**EXERCISE DATA**
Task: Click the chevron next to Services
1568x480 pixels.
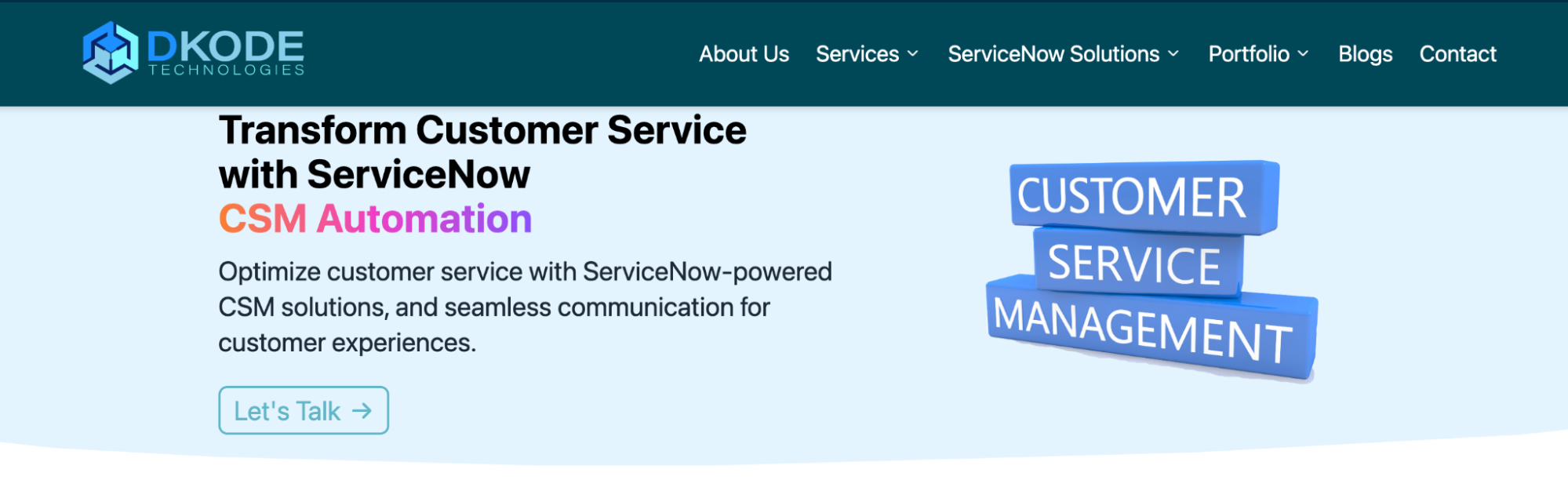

...

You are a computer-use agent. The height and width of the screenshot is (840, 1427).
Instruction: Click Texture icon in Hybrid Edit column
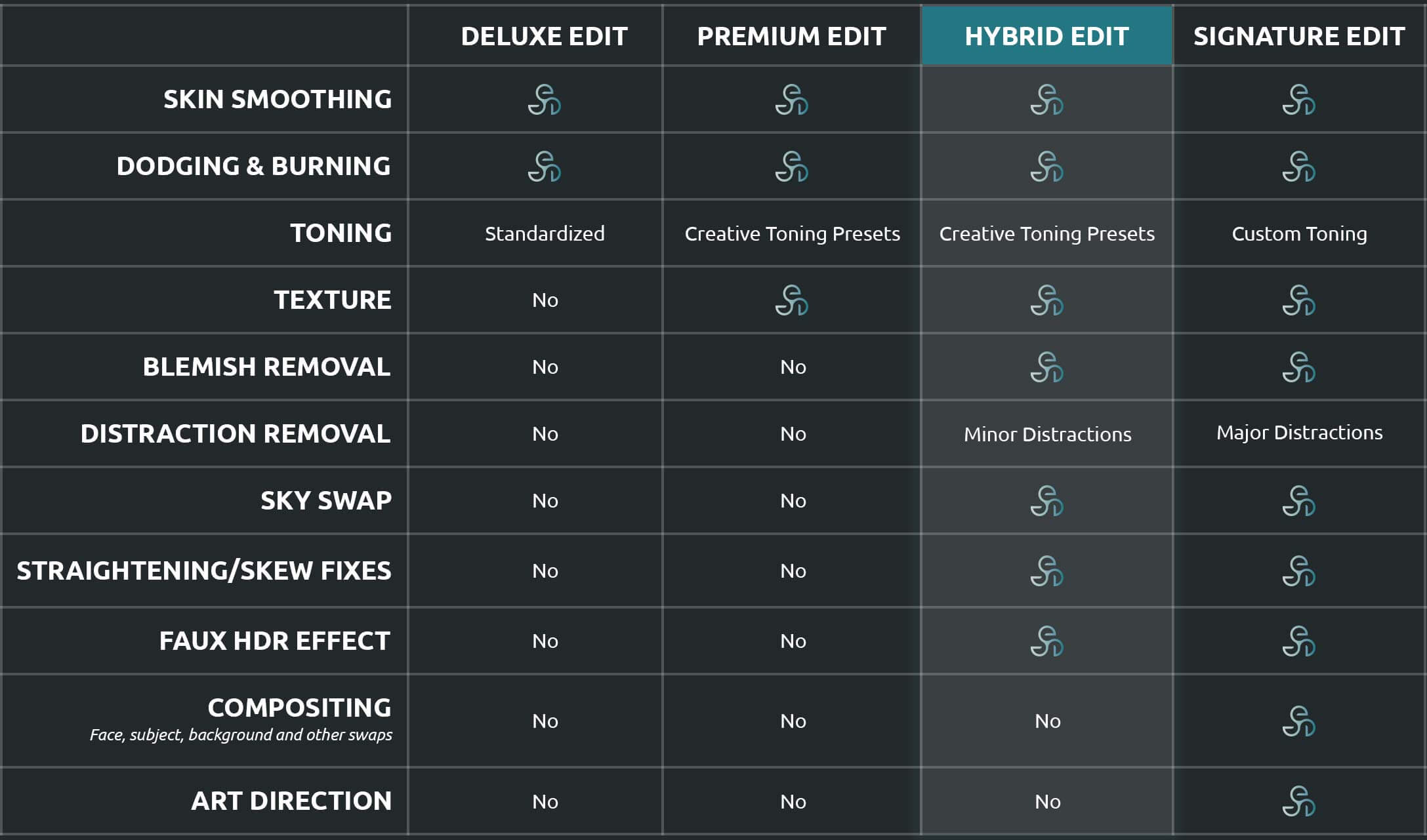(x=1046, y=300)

---

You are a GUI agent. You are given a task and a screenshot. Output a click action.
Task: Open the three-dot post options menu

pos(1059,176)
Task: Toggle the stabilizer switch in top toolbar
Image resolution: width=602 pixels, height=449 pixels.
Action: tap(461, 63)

**ACTION ITEM**
Look through the listing above. Pick out each line with "screenshot" and copy it.

**EXERCISE RESPONSE**
You are a computer-use agent. The height and width of the screenshot is (840, 1427).
You are a GUI agent. You are given a task and a screenshot. Output a click action.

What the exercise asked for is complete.